*Excerpted passage*.
BROWNSBURG — You have to tip your glass to them, preferably if it’s half-filled with vodka.
Hoosier Momma? Three women — including one from Brownsburg and one from Indianapolis — have a Bloody Mary mix with that namesake that’s sweeping across the nation.
Hoosier Momma Bloody Mary Mix has been named as the official mix of the Kentucky Derby Festival 2012. The story is a rapid, random rise to fame, which has culminated with sales in five states and 650 locations, and included a piece in the L.A. Times after famed columnist Chris Erskine had a salty time in Indianapolis with his Bloody Mary experience in May.
“We knew we had a special product on our hands, because it doesn’t taste like anything else on the market,” said KC Cranfill, one of the three creators of Hoosier Momma, along with Erin Edds of
Indianapolis and Cat Hill who resides on the East Coast. “When we formed our corporation in the summer of 2010, we had 20 accounts.
Now we’re on Bourbon Street, the Chicagoland area, we’ve paired up with Jim Beam and their cucumber vodka ... it’s been amazing.
“Our slogan is ‘Momma always told you to eat your veggies,’ so the original idea is to make it garden fresh, so what we’re offering is a mix that, if you had the time and ability to make your own fresh mix at home, this would be it.”
Edds originally conceived the mix and started selling it, along with other items at farmers’ markets in the area. She said she started to notice a distinct cult following developing with the Bloody Mary mix.
From there, the three women got the idea to take it to Royal Foods in Indianapolis and the next thing they knew, it was making its way to grocery store shelves and even liquor stores, starting originally with Crown Liquors.

*Provided data*.

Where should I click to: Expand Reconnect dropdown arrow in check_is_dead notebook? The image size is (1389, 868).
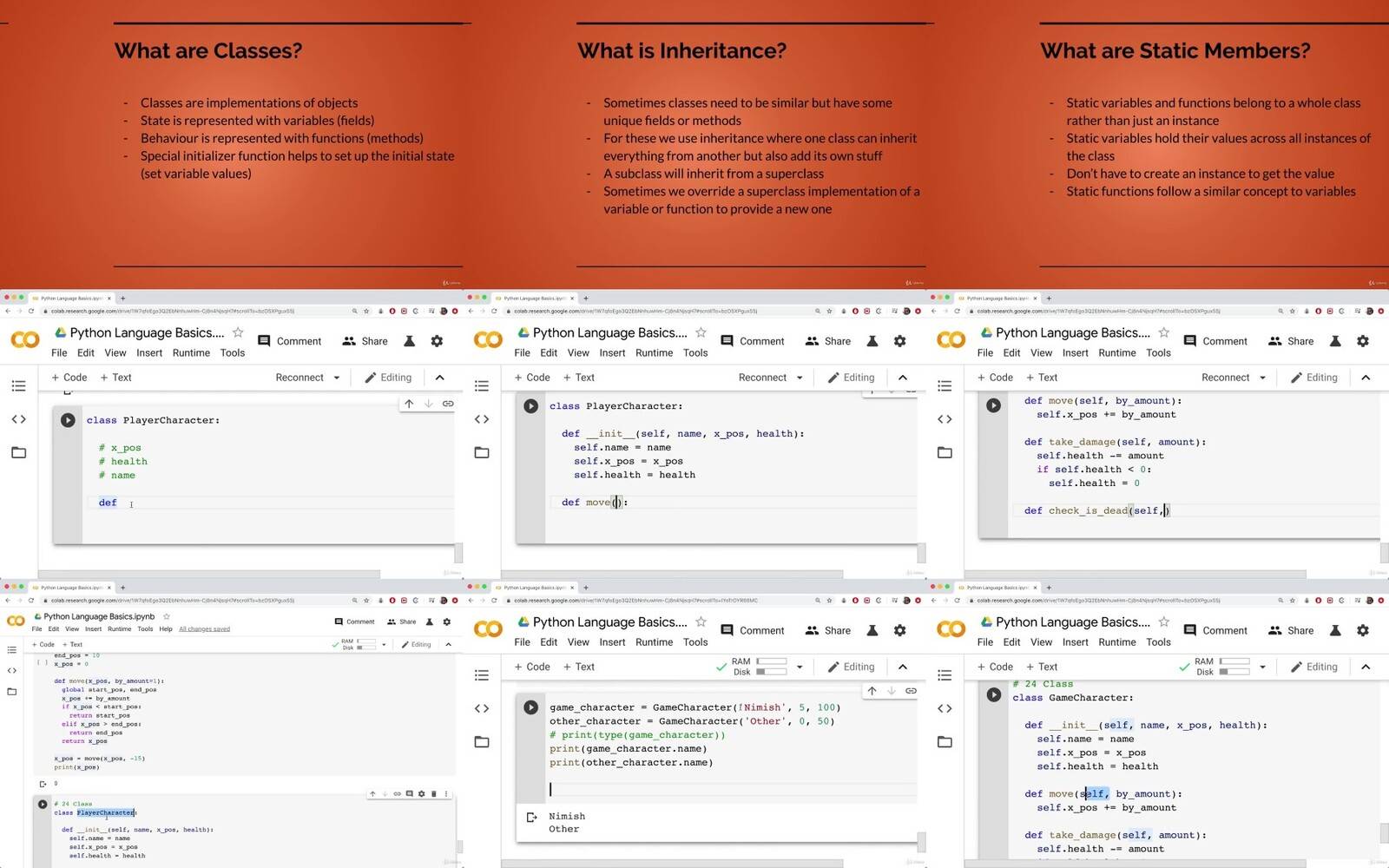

*Exercise directions*.
In the article about Hoosier Momma Bloody Mary Mix, how many accounts did the company have when it formed its corporation in the summer of 2010?

*Solution to this problem*.
20 accounts.